If you're a boxing fan, sure, it might have something of worth besides Gyllenhaal and the makeup. Otherwise... far too uninspired and one-note to endorse.


Josh Trank's Fantastic Four. Um...

Ok, my bad. Now this is far too uninspired and one-note to endorse.

Look, I don't think I need to go on detail about its premise or what do I think about it. I stand by everything that's already been said about this film. It's flat as fuck, nobody looks like they want to be there, and why the fuck is The Thing naked? It's easily one of the most joyless, insipid films I've ever seen in my life -- and that's me saying yes, I forgave its not-too-criminally-stupid script. This movie was too dull to make it fun or tense or creative or anything, really.
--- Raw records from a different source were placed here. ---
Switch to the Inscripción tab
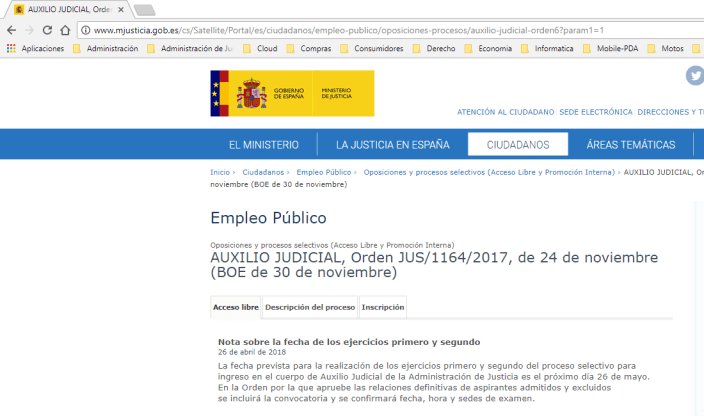Screen dimensions: 704x416 (x=383, y=307)
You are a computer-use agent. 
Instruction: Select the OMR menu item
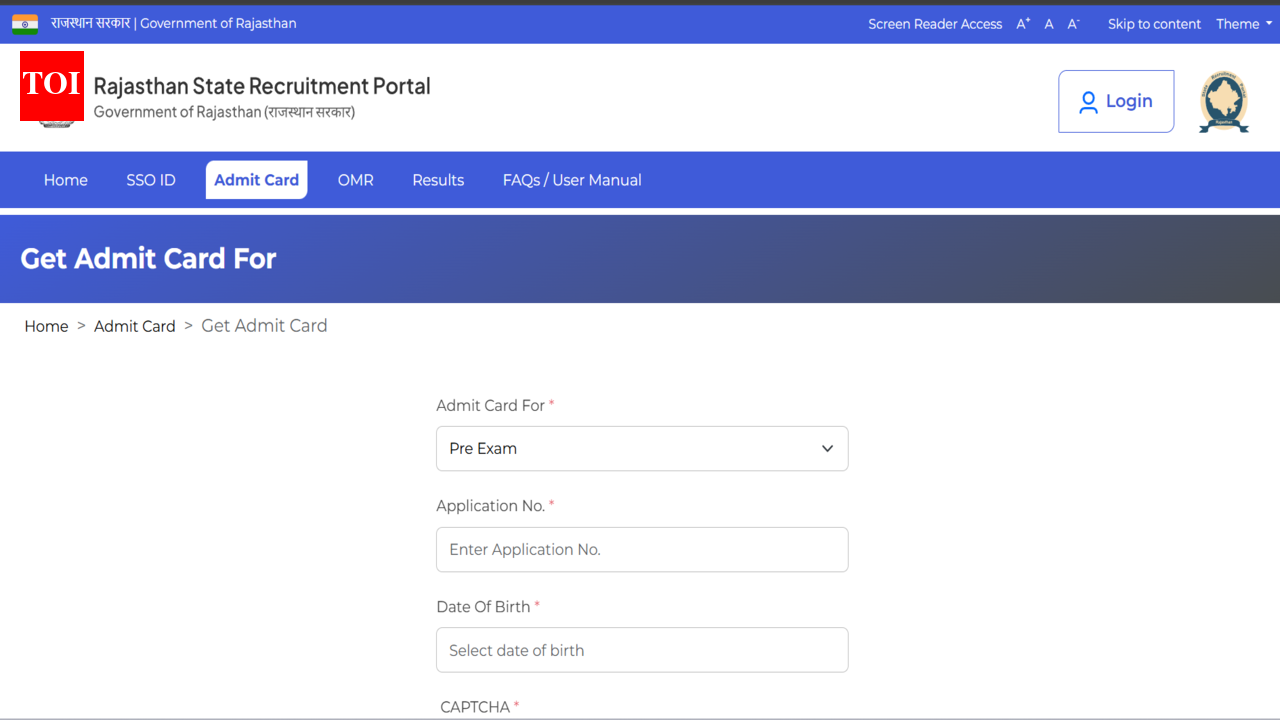355,180

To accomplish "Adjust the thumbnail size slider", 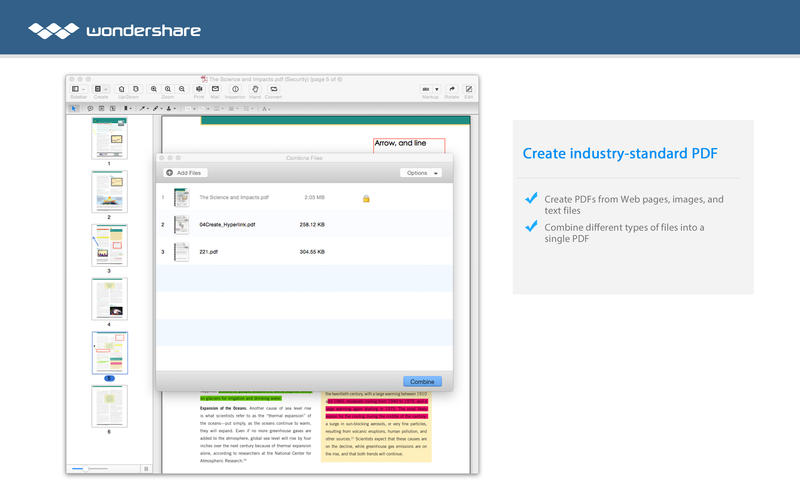I will tap(86, 468).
I don't think this had to be because it's Fox Studios and not Marvel Studios, and/or because they supposedly made this film so they would retain the rights, preventing Marvel Studios to claim them back. This is just a bad movie, period; and Marvel's not the hottest shit around either to say that they wouldn't have failed as much as Trank did. They're also prone to failure, but we've been more forgiving with them than we realize.

Anyways. Don't.


Thomas Vinterberg's Far from the Madding Crowd. Vinterberg's follows up the exceptional The Hunt (which landed at #3 in my list of the best films I saw in 2013) with a film that's sort of the opposite from that one. Classier, quieter, platonic, craftier; adapted from the homonymous novel by Thomas Hardy, it tells the story of Bathsheba (Carey Mulligan), a young farmer who meets and befriends a sheepherder named Gabriel Oak (Matthias Schoenaerts) to the point he proposes to her. She kindly declines, arguing she's too independent and he'd grow to despise her. Later on, she inherits a very productive and large farm from his deceased uncle, whereas Gabriel lost everything he had.

He aids the people at a farm on fire -- but he fails to realize it was Bathsheba's new farm. She hires him later on, and they continue their friendship. Bathsheba gains the affection of his neighbor and fellow farm manager (Michael Sheen) who's willing to go the extra mile to get her to marry him, only to produce the same results from before. It'll be a Sergeant named Frank Troy (Tom Sturridge) who'll make her swoon, but things may not be as rosy as they seem. This is all about loyalty.

When I mentioned this was the opposite to The Hunt, I mean it because this one's a rather tender, warm film; very lovingly performed and crafted, even if it's a bit too lightweight with its conflicts. The Hunt was all about prejudice and misconception, very much a soul-shattering sit. It's great to have a back-and-forth so elegant between these two films, although I think that... while it's not a major undermine, the easy nature of this film makes it a bit rounded-edged. Every hurdle and obstacle feels like it's automatically and instantaneously resolved, without much effort, complication or afterthought. Things just happen.

But that's nothing the film can't make up somehow. The characters are all very pleasant and affectionate in their own ways, the crafts are superb -- lensing and clothing in particular; and I might as well say something about the music, too. There's a scene of Carey Mulligan singing "Let No Man Steal Your Thyme" that's very lovely and double-messaged. Most importantly, this movie's never dull. Period pieces tend to linger and ruminate for far too long on emotions and process (everything took ages back then), but this one keeps things brisk and lively at all times. Helping here's the writing itself, which feels far more modern than the times would suggest. It's a movie newcomers and cinemaphiles can enjoy just as much. Maybe it's not as weighty as some of the classics, but it's certainly worth your time regardless.

:#1 That's it for now! Best of luck.